3. You can reduce the amount of spam you receive by using software that blocks or filters unwanted emails. And if a spam email contains a link that you can click to unsubscribe from the mailings, never, ever click on it! If you do so, you are only confirming that your email address is valid, which will lead to even more spam in your inbox. It is also a good idea to ensure that you don’t give out your email address to all and sundry. You can read how to secure your emails here.
4. Never open an email if its sender appears suspect. And do not click on links or open attachments in emails from senders you do not know or whose trustworthiness cannot be guaranteed.
5. Never send account or credit card details over an insecure connection. The URL should always begin with ‘https://’. This shows that it uses a secure protocol.
6. You should remember user names and passwords and not store them on the computer, especially not all contained in one document. You can find some tips on choosing secure passwords here.
7. Be careful when using public computers. You never know whether malware is installed on them, for example a keylogger that records all of the keys that you press. It is also best if you avoid inserting USB sticks into public computers. Remember: it was a USB stick that transferred the Stuxnet worm from an Iranian nuclear plant onto the wider internet.
8. After performing data-sensitive tasks such as online banking or shopping, ensure that you are properly logged out of the website before closing and then restarting the browser.
OK, I should ensure that my computer is properly protected. But how can I be certain that malware isn’t already installed on it?
You should ensure that a good virus scanner is installed. It recognises malicious programs and new modifications to known malicious software. Virus scanners can even find malware that is hidden in file attachments. But in this instance, the motto ‘two are better than one’ doesn’t apply. If you have two virus scanners running, they will more than likely hinder each other in their searches. Just one regularly updated program should be enough.
Are there any first aid measures that can help if my computer is infected with malware?
If your computer starts to exhibit a life of its own, you should become suspicious.

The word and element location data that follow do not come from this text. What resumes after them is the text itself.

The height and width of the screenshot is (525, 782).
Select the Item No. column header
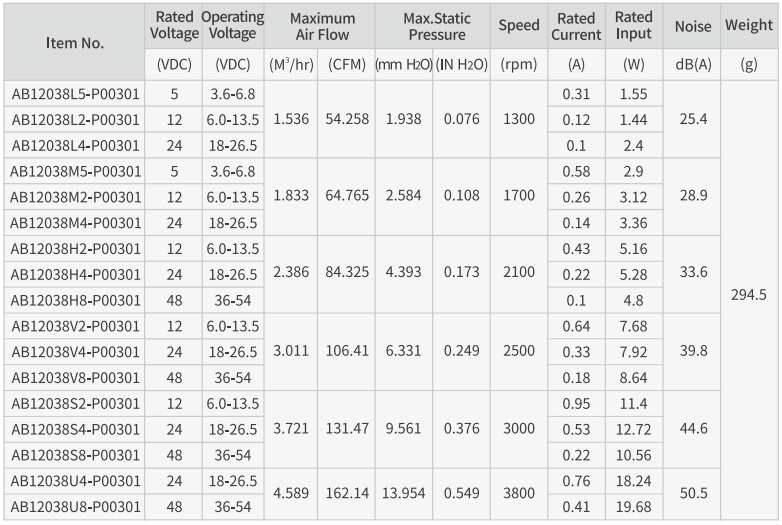click(74, 42)

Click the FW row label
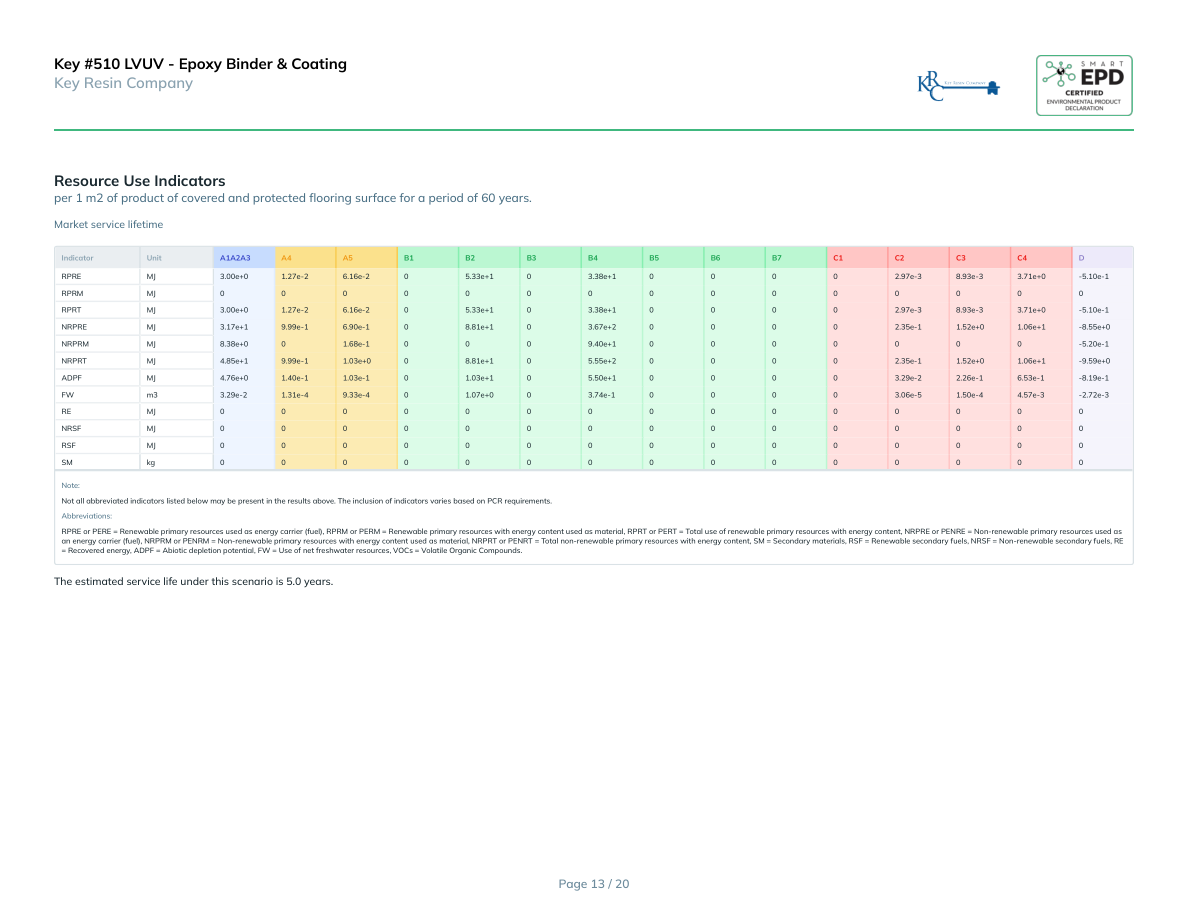[x=67, y=395]
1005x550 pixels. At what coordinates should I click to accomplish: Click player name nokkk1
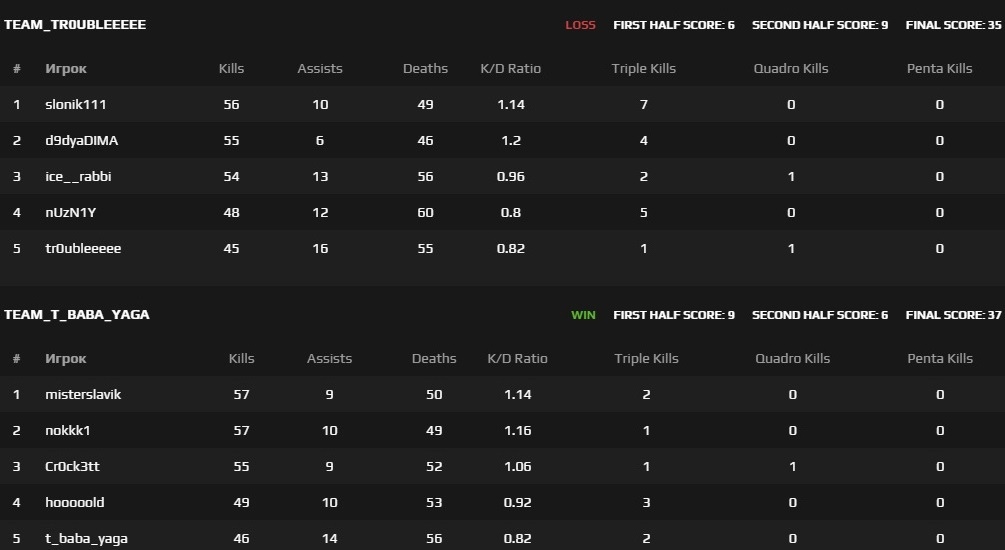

Here are some typical indications that a computer is infected with malware: windows open randomly, the cursor moves all by itself, the computer suddenly seems to run much slower than usual or unauthorised payments have been taken from bank accounts.
Your first action: pull the plug! The computer should be isolated from all network connections. Therefore, the router should also be turned off. Because malware programs transmit their data over the internet (for example, snooping software such as keyloggers) or receive their instructions from the internet (such as a botnet being used in a DDOS attack), disconnecting the internet connection is the first stage in regaining control.
If you suspect that you have malware on your computer, you should run the latest version of your virus scanner. It detects trojans and other malicious software and is able to remove them reliably. If you are suspicious of any particular program, you should uninstall it immediately. In some cases, you may only eliminate the malware’s carrier and not the malware itself.
Before the virus scanner moves from scanning the hard drive to removing malicious software, you should ensure that your most important data is backed up. The experts from netzwelt.de recommend that you also scan the backup media for malicious software, otherwise you could simply reintroduce the virus.
When you have done this, you can then begin removing the malware. If this doesn’t have the desired effect, you should then engage the services of an expert. Or you could do your own research on the internet: try and find out which malware it could be and what further steps are necessary to deal with it. In the worst case scenario, the entire operating system should be reinstalled. Although that is indeed time-consuming, it’s not the end of the world. And when you’ve done, you are free of your uninvited guests!